Mas Nogueira faz uma observação: os cientistas só testaram a forma líquida da vacina – que precisa ser conservada em temperaturas muito baixas (de -18ºC, segundo o estudo).
“Para ser utilizada aqui no Brasil, precisa testar a forma liofilizada [desidratada em baixas temperaturas] ou outra forma para ser utilizada em larga escala”, alerta.
“Mas eu continuo insistindo que a Sputnik tem que seguir os critérios que a Anvisa colocou, como fazer uma parte dos testes no Brasil para que seja aprovada. Acho que o Brasil não pode abrir mão dos critérios colocados pela Anvisa para todas as vacinas”, acrescenta o virologista da Famerp.
A microbiologista Natália Pasternak, presidente do Instituto Questão de Ciência, destaca os resultados após a aplicação de apenas uma dose da vacina.
“O que me chamou a atenção é que tem uma eficácia já muito boa depois de uma única dose”, diz. “O ensaio não foi desenhado para uma dose só, ele foi desenhado para duas doses, então o resultado de uma dose única foi uma extrapolação. Mas me parece um resultado muito bom – dando toda a impressão de que uma dose só dessa vacina já seria protetora”, afirma.

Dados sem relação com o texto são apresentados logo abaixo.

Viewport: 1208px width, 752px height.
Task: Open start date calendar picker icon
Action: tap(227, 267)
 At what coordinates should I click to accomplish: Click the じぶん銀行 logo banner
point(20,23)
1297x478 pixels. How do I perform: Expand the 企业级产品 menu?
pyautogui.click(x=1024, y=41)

“É muito parecida com a vacina da Janssen – que é exatamente a mesma tecnologia e usa uma dose só. E também parecida com a vacina de Oxford, que também usa a mesma tecnologia, de adenovírus, e que a gente não vê um efeito tão grande do reforço – parece que a primeira dose já tem uma boa proteção. Me parece ser o mesmo caso da Sputnik”, observa.

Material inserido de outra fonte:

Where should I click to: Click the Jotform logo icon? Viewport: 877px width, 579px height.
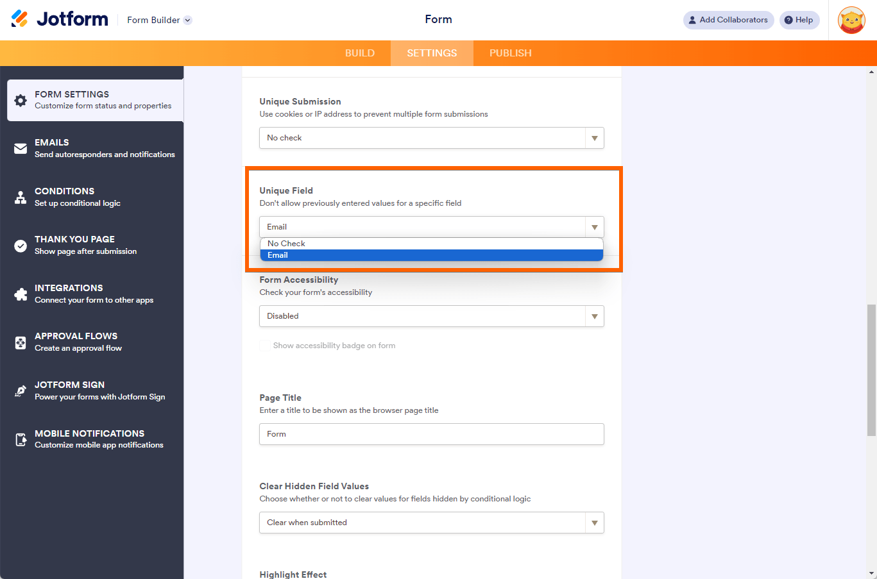[20, 19]
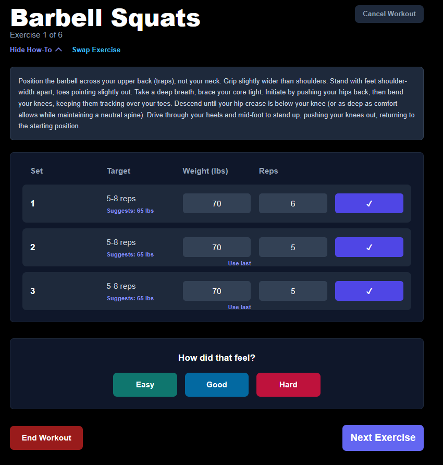
Task: Toggle set 1 completion checkmark
Action: (x=369, y=203)
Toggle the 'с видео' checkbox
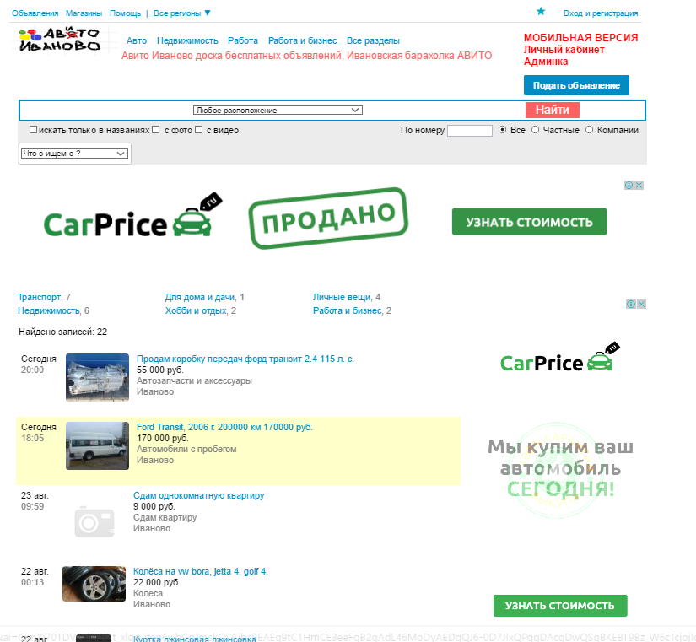 tap(199, 130)

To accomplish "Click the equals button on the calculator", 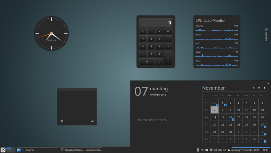I will (x=168, y=57).
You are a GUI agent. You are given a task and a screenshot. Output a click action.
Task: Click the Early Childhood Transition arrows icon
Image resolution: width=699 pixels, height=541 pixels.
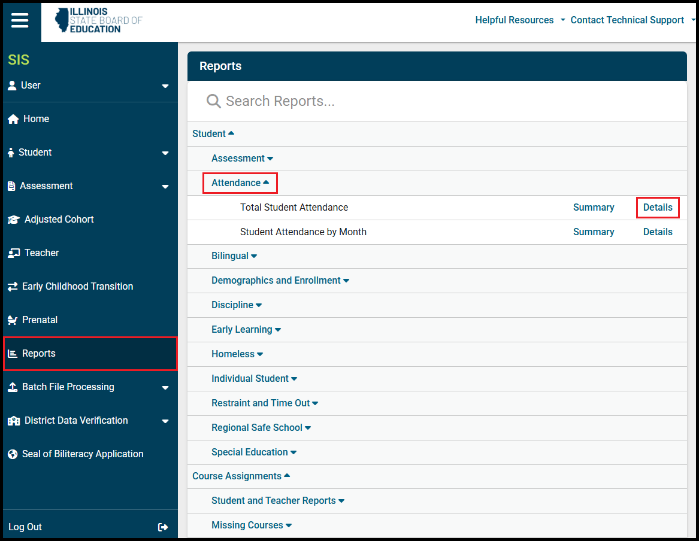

As três vacinas – Sputnik V, de Oxford e da Johnson/Janssen – usam a tecnologia de vetor viral com adenovírus.
“Então acho que valeria muito a pena eles [do Gamaleya] fazerem um estudo de dose única, porque a gente começa a ver uma diferença grande entre o grupo vacina e um grupo placebo mais ou menos com 15, 16 dias – antes da segunda dose”, diz Pasternak.

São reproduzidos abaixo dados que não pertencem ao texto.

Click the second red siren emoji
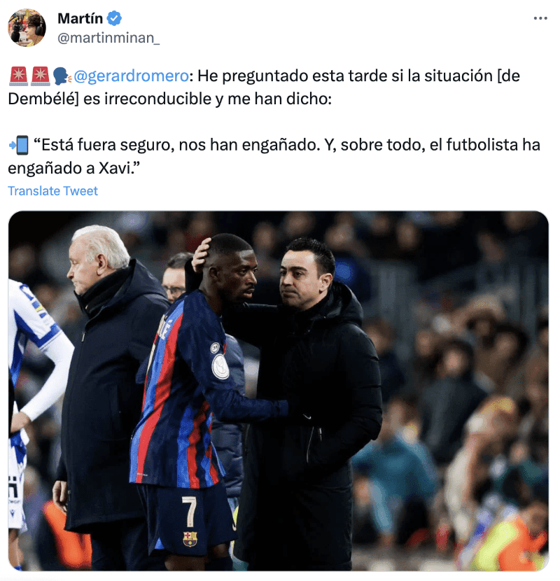The height and width of the screenshot is (581, 560). pos(40,76)
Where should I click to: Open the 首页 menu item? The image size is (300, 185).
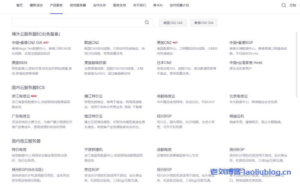pyautogui.click(x=19, y=6)
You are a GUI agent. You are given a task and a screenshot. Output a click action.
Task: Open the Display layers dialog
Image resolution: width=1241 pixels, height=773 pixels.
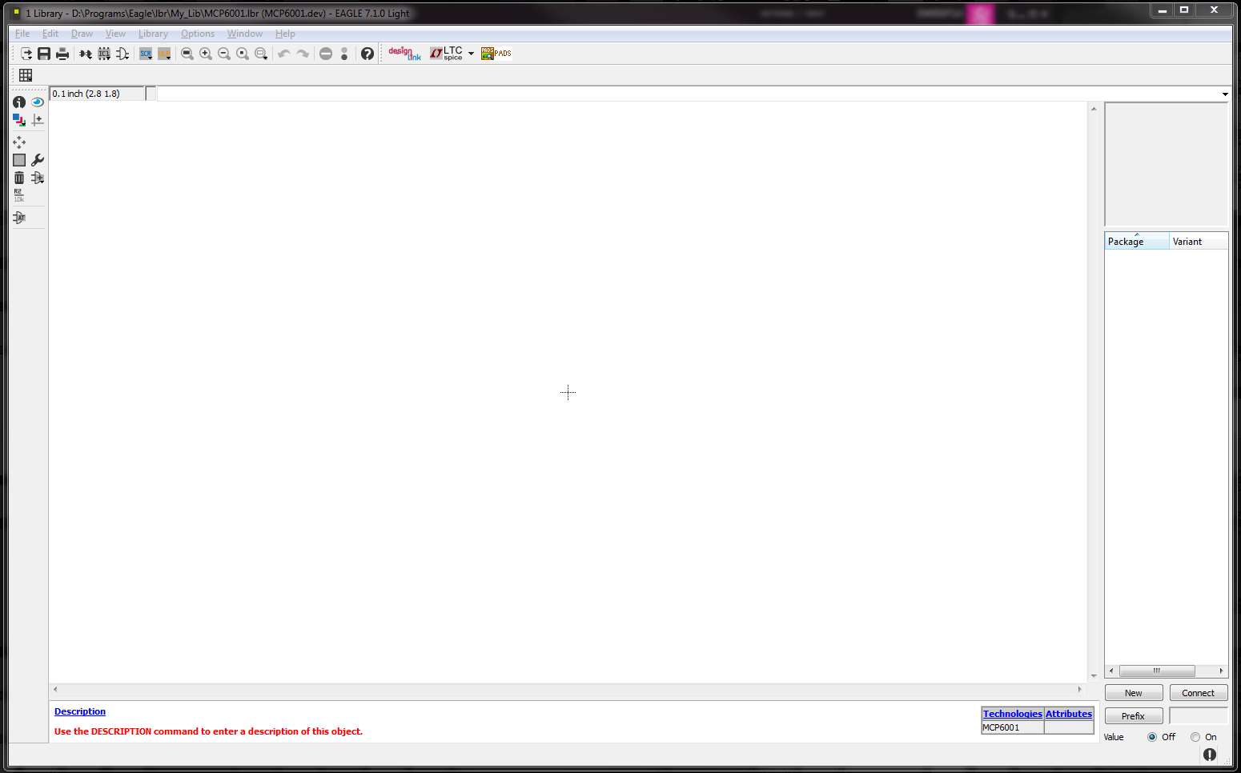(18, 120)
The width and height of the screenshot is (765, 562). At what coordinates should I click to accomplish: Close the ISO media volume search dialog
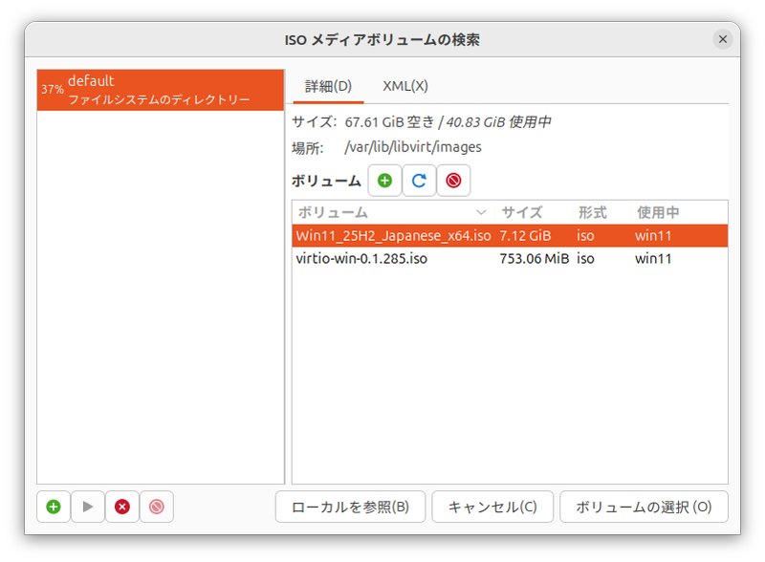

“Os resultados estão muito bons. Tem um resultado bom em idosos também; não é robusto o teste em idosos, não foi com um grande número de pessoas, mas foi bom, então acho que é uma boa vacina e é mais uma no nosso arsenal”, avalia.
IMPORTAÇÃO PARA O BRASIL
A Sputnik V ainda não está sendo testada no Brasil, mas a Agência Nacional de Vigilância Sanitária (Anvisa) está analisando um pedido da farmacêutica União Química para que ensaios de fase 3 sejam feitos no país. Isso é importante porque a agência determinou que só vacinas testadas em solo brasileiro podem receber autorização de uso emergencial.
Em nota, a Anvisa disse que “existe um pedido da empresa de estudo de fase 3 em aberto na Anvisa. Este pedido está com pendências apontadas pela Anvisa e que estão sendo providenciadas pela empresa”.
Na semana passada, a agência se reuniu com a União Química para falar sobre a Sputnik V. A farmacêutica tem um acordo de transferência de tecnologia da vacina e poderá fabricá-la no Brasil.
Na segunda-feira (1º), empresa enviou uma manifestação ao Supremo Tribunal Federal (STF) em que diz ter capacidade de entregar 150 milhões de doses da Sputnik V até o final de 2021.
Ainda segundo a farmacêutica, a Rússia está pronta para entregar 10 milhões de doses prontas no primeiro trimestre e pode começar a enviá-las assim que a Anvisa conceder o uso emergencial.
Até agora, apenas duas vacinas receberam a autorização de uso emergencial e estão sendo aplicadas no Brasil: a de Oxford e a CoronaVac, da chinesa Sinovac.